Summary: The story of the woman at the well tells us why we must confess our sins to the Lord, and why we must believe that we are instantly forgiven, and free from the condemnation to ourselves.
This sermon was delivered to Holy Trinity in Ayr on the 26th March 2017
(A Scottish Episcopal Church in the Dioceses of Glasgow and Dumfries,
(It is a revised version of an older sermon but for a larger congregation).
“Please join me in my prayer.” Let the words of my mouth, and the meditation of our hearts, be acceptable in your sight, O Lord, our strength, and our redeemer. Amen. (Psalms 19:14)
There is a region between Galilee on the North, and Judea in the south called Samaria … and in Jesus’ day, every Jew would do whatever they could to avoid travelling through there, even if it meant taking the much longer route around it; … that is because the Jews and the Samaritans did not get on.
The Samaritans you see were a mixed race, unlike the pure blooded Jews who were so holier than thou by their allegiance to the Law, and who considered Samaritans impure … and unclean.
The Samaritans, on the other hand, refused to accept this Jewish law, and in particular, the great Temple of Jerusalem as the place of worship and so, tensions between these two were forever present.

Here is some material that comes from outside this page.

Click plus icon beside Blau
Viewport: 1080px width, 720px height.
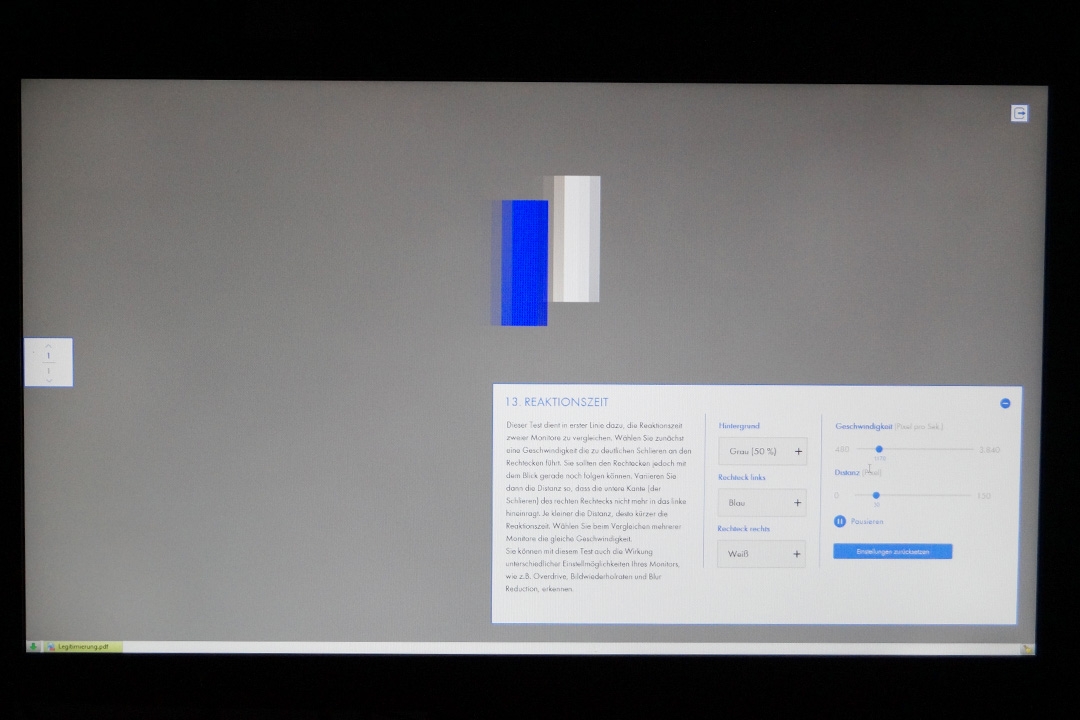[797, 503]
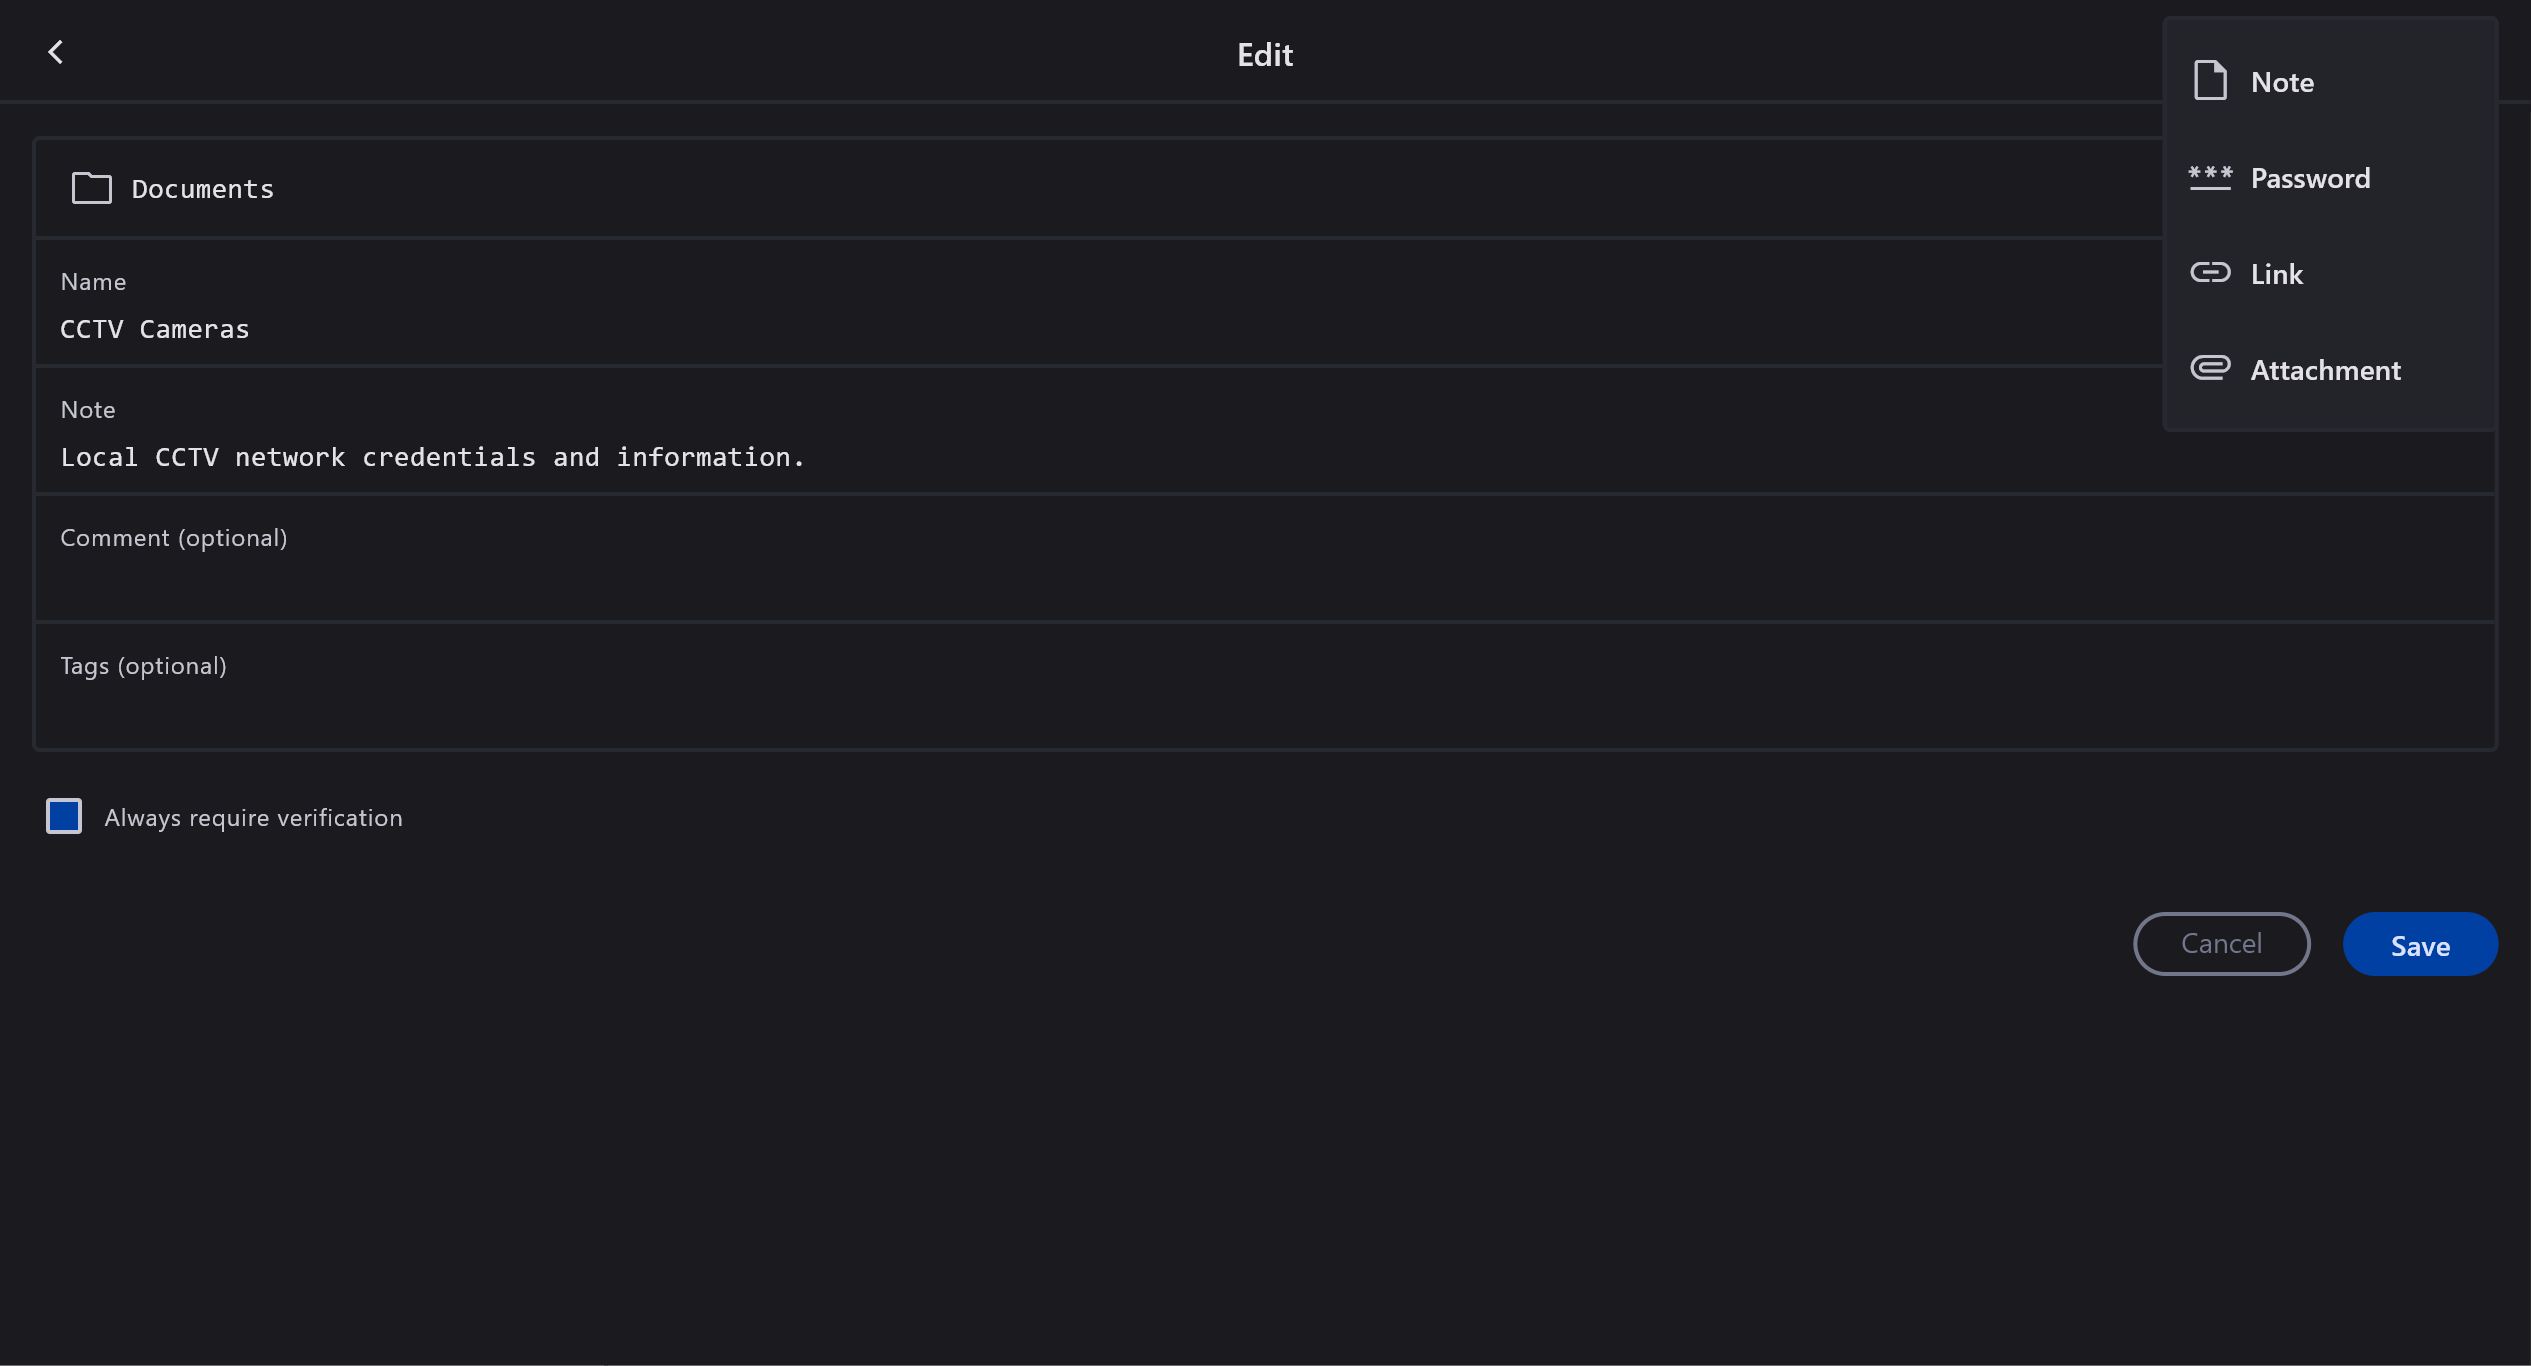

In spite of this, or perhaps because of it, Jesus decided to pass through Samaria, where he arrived at a city named Sychar; and when he arrived there, he understandably felt hot and tired and so sat down by a source of water known as Jacob’s well. After all it was mid day, and the sun was at its hottest, and the city was deserted, with everyone indoors having a siesta.
Now the water gathering normally took take place at dawn or at sunset when the sun was at its coolest, so midday was the perfect time for a certain woman to gather water, that is, when nobody was about. So it took no great revelation from God to tell Jesus that this woman had problems, … her attire and attitude certainly revealed one thing or another.
Anyway, this woman must have been quite startled to see a Jewish man sitting there at the well at that time of day; and she must have wondered what he was up to, … or what he was after, because this women was obviously used and abused by men; … but all Jesus asked her for was a drink of water.
But that too was strange in itself, … ok Jesus was thirsty, but to the woman, Jewish men did not talk with Samaritan women because Jewish men were all superior to all Samaritans, particularly the women.
But unlike every other man that this woman had come in contact with, ... Jesus wasn’t on the take, … Jesus wasn’t trying to take something away from her or use her, ... no, Jesus was trying to give her something; Jesus was trying to help her. ... And so as she was of dubious character, Jesus probably proceeded cautiously, and he must have said, something like, “Could you get me a drink as I have no means of doing so, the well is deep and I have no bucket”; and because of his manner, the woman must have heard something in his voice, … as women do, … which suggested that he was sincere, and she asked him, and I paraphrase, ()and I paraphrase a lot today), “How is it that you a Jew, ask a drink of me, a woman of Samaria”? But Jesus turns the tables on her and tells her, "If you knew the gift of God, and who it is that is speaking to you, you would ask me for living water in return".